Kieron Moore in Blue Film. Courtesy of Obscured Releasing.

What makes Tuttle’s writing so impressive is that despite the film’s action transpiring over just hours, through what these characters divulge about themselves we get an insight into many years of their lives. Along with the ideas that they have been tormented by or attempted to reassure or comfort themselves with. Like Hank framing his urges historically as he discusses the socially accepted pederasty of ancient Rome.

Given the inner turmoil of these characters, creating a dark and brooding look might have been the expected move, instead cinematographer Ryan Jackson-Healy delivers beautifully composed and lit shots that make the film ravishing, drawing us in while some of the subject matter repels us. As we become engrossed in Aaron and Hank’s intimate exchange, Tuttle continually unsettles us as he interrupts the flow, intercutting with home video of an unselfconscious young child (we assume to be Aaron), along with footage from the digital camera Hank is using, and eventually the crisp visuals of the main thrust of the film give way to a lowfi bootleg video quality; creating a layered visual language of surveillance.

Reed Birney and Kieron Moore in Blue Film. Courtesy of Obscured Releasing.

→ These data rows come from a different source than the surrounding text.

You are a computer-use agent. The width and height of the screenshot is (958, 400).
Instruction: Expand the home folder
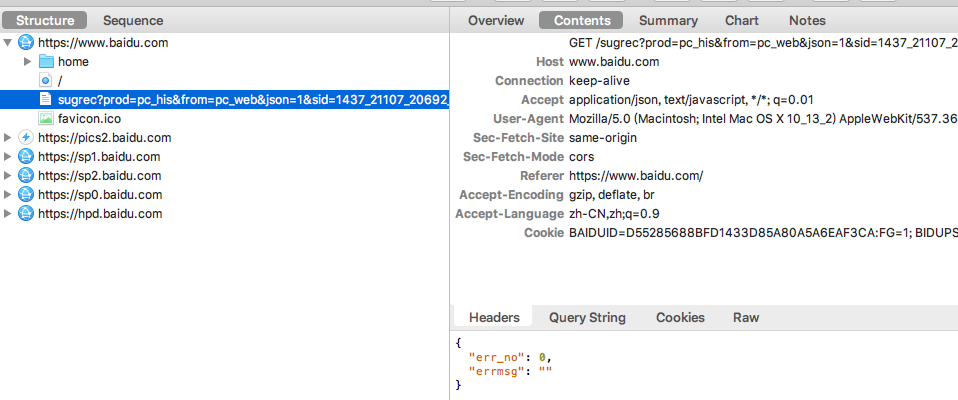pos(28,62)
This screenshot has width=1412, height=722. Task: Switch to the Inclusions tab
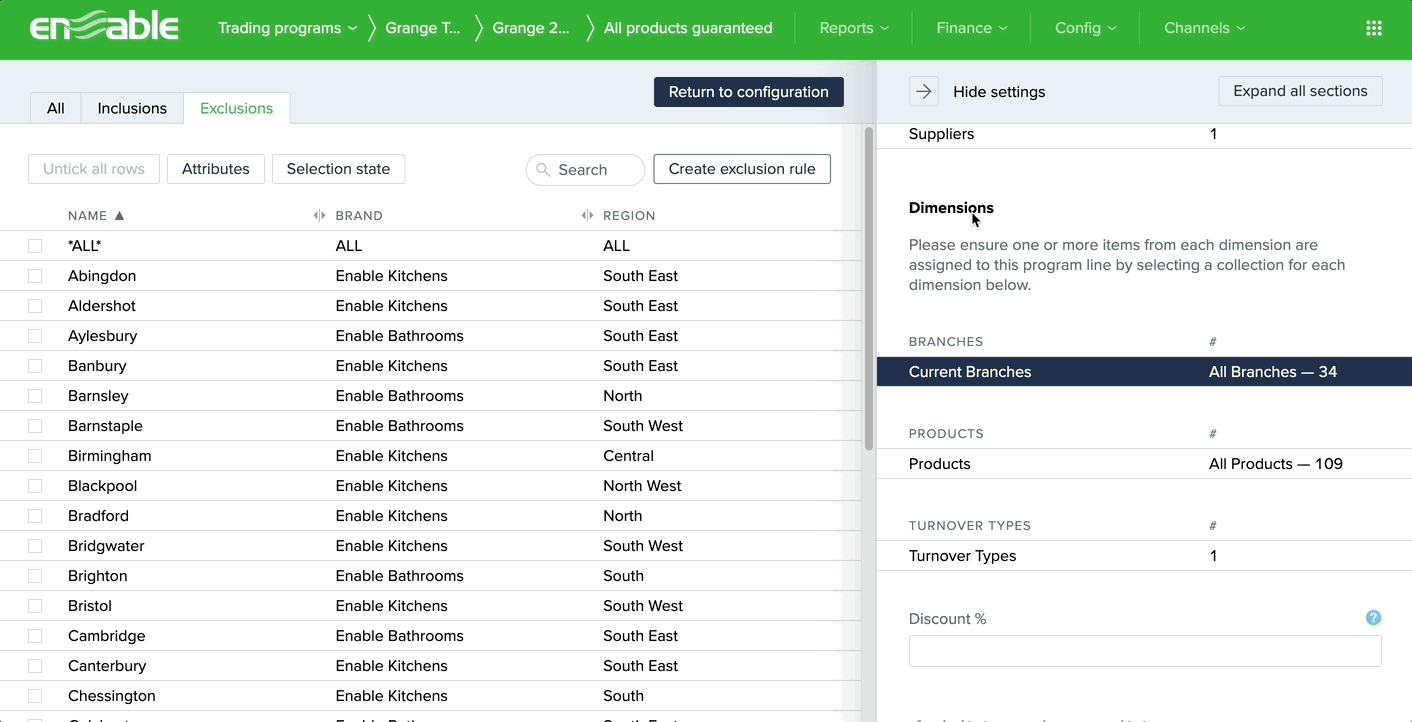(x=132, y=108)
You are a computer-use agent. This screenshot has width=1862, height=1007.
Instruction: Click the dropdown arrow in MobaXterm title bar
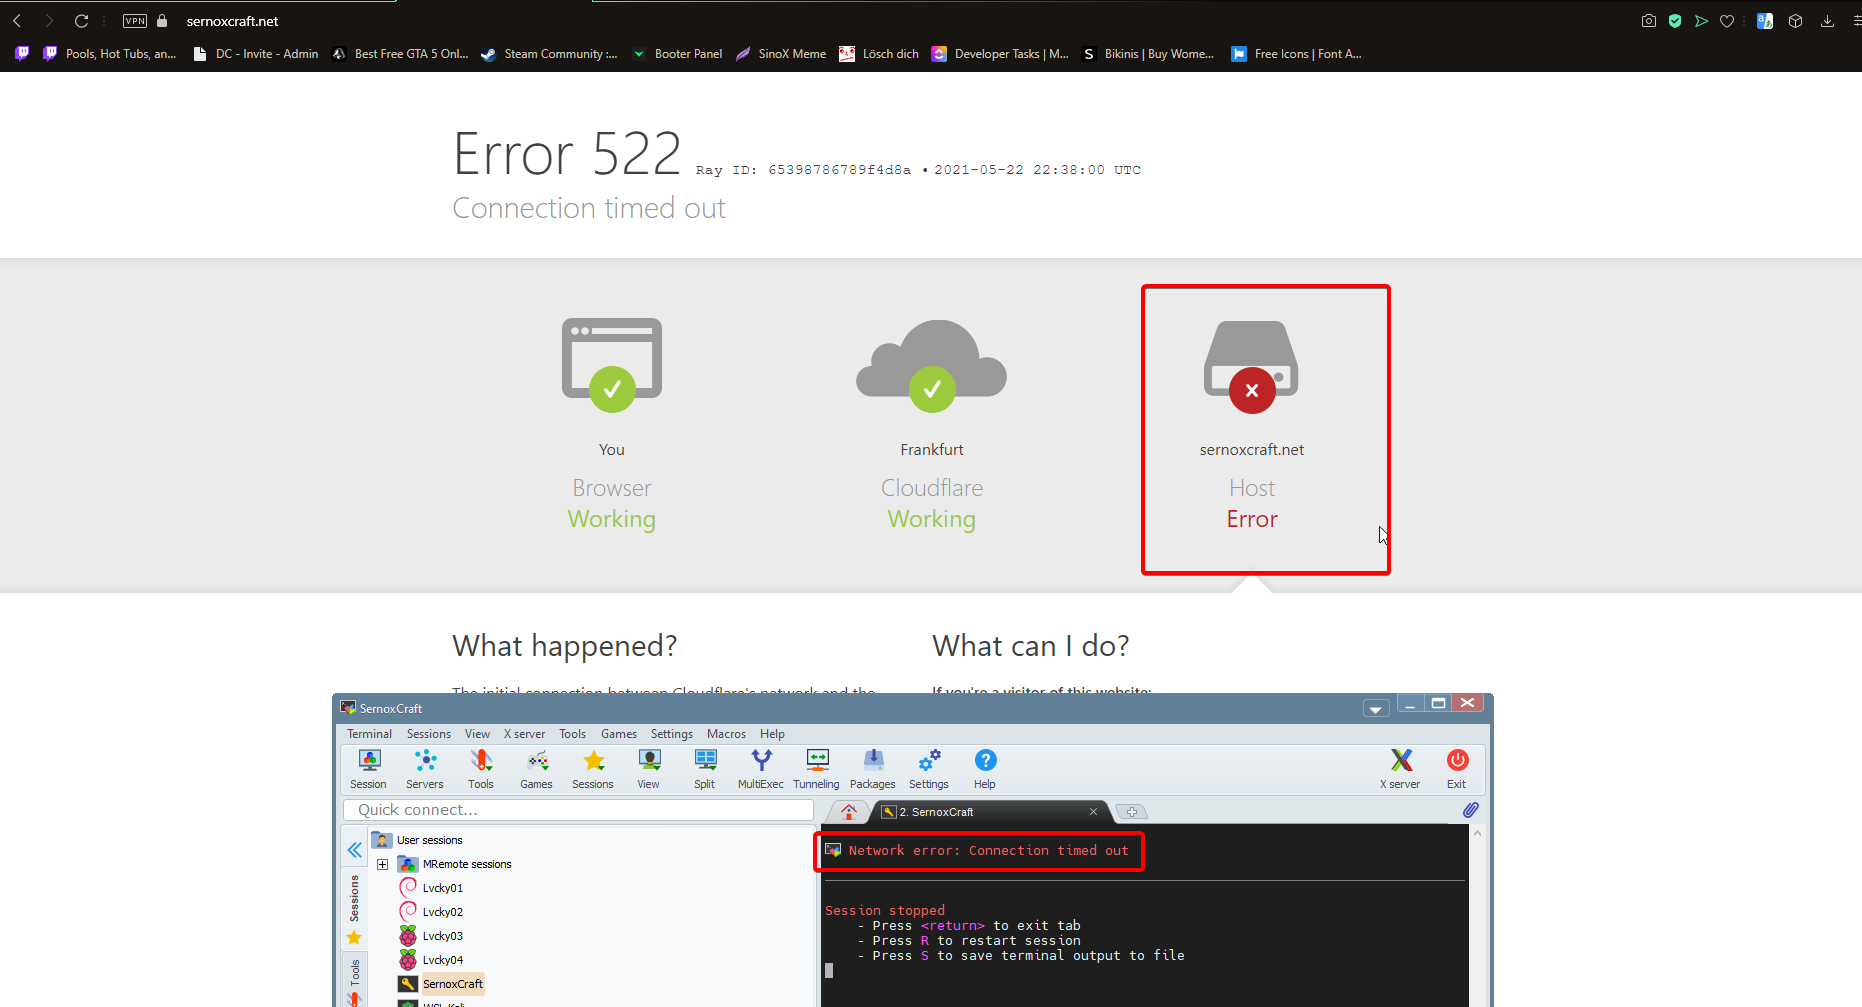pos(1376,709)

As the characters discuss the spirituality of their perversions, the visuals build to a transcendent scene as the screen is bathed in blue light, literally becoming a blue film. It is a typically gutsy move by the filmmaker that really pays off. While Art director Marley Sall makes an impact with a striking colour palette of deep blues and reds. Also among the film’s strengths is composer Isaac Eiger’s exquisitely disquieting electronic score, used sparingly to establish a moody soundscape. Generally more tonal sounds than traditional film music, its effect put me in mind of some of Angelo Badalamenti’s more paired down themes.

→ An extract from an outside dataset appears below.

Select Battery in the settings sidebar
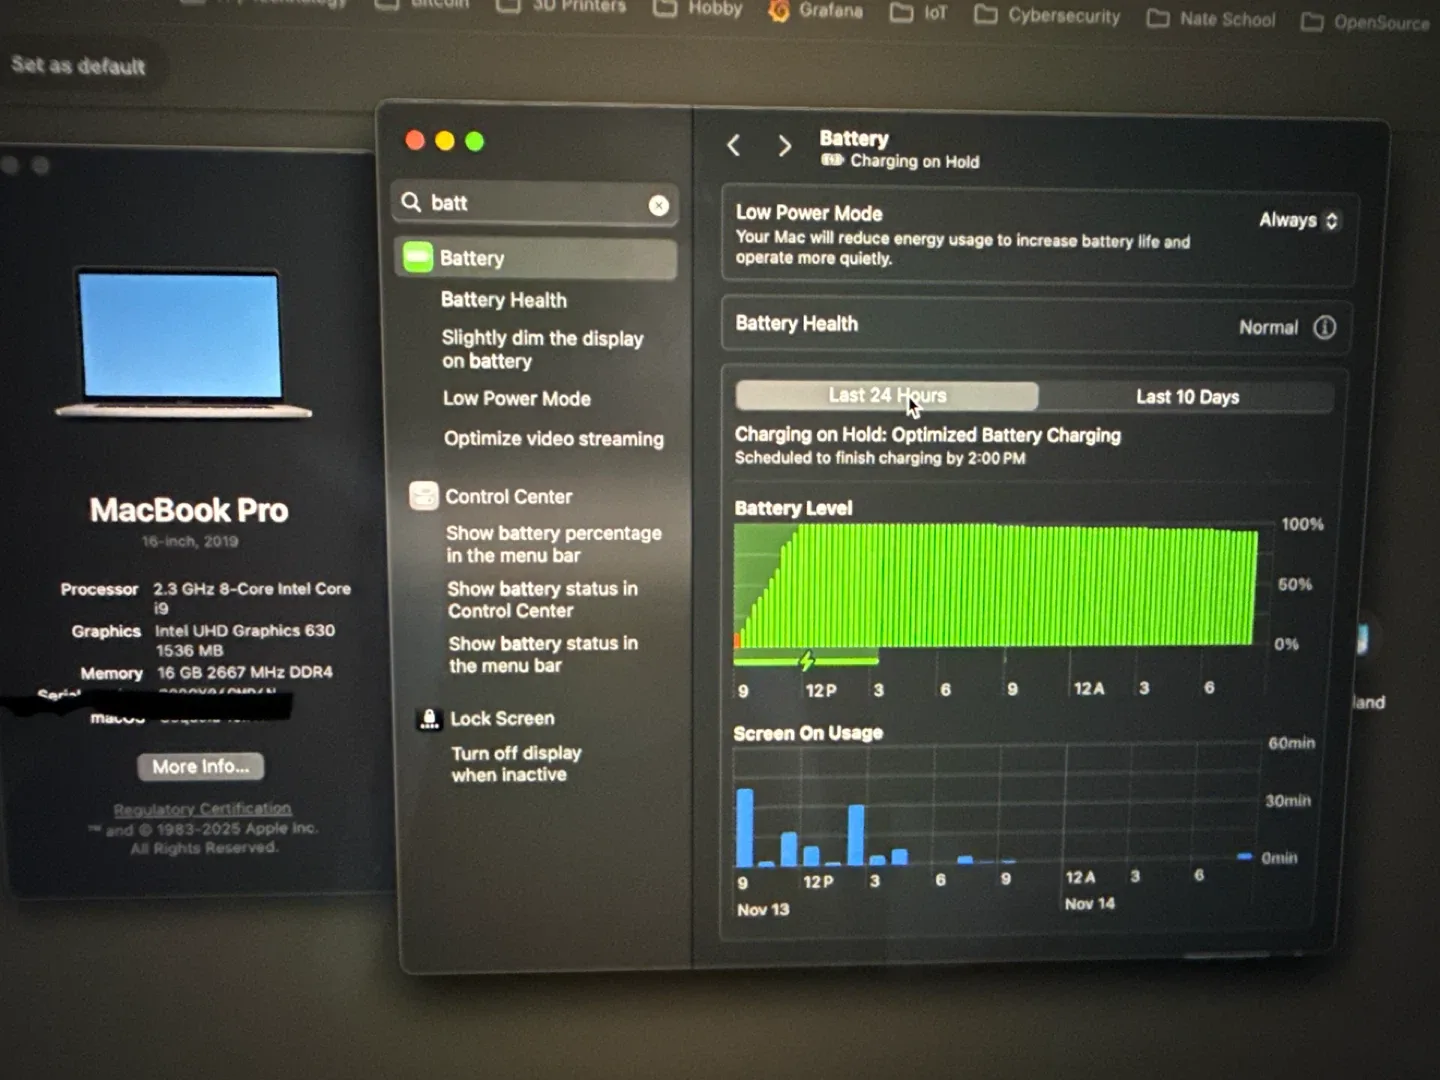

Playing out like a mutual therapy session, it is not only what is spoken but also what remans unsaid that lingers and keeps us involved in and unnerved by these indelible characters long after the end credits have rolled. I was also left eager to see Tuttle’s next move.

By James Kleinmann

Blue Film opens in New York and Los Angeles on Friday, May 8th, 2026 from Obscured Releasing expanding from Friday, May 15th. Filmmaker and actor Q&As at select screenings at IFC Center and Landmark Sunset.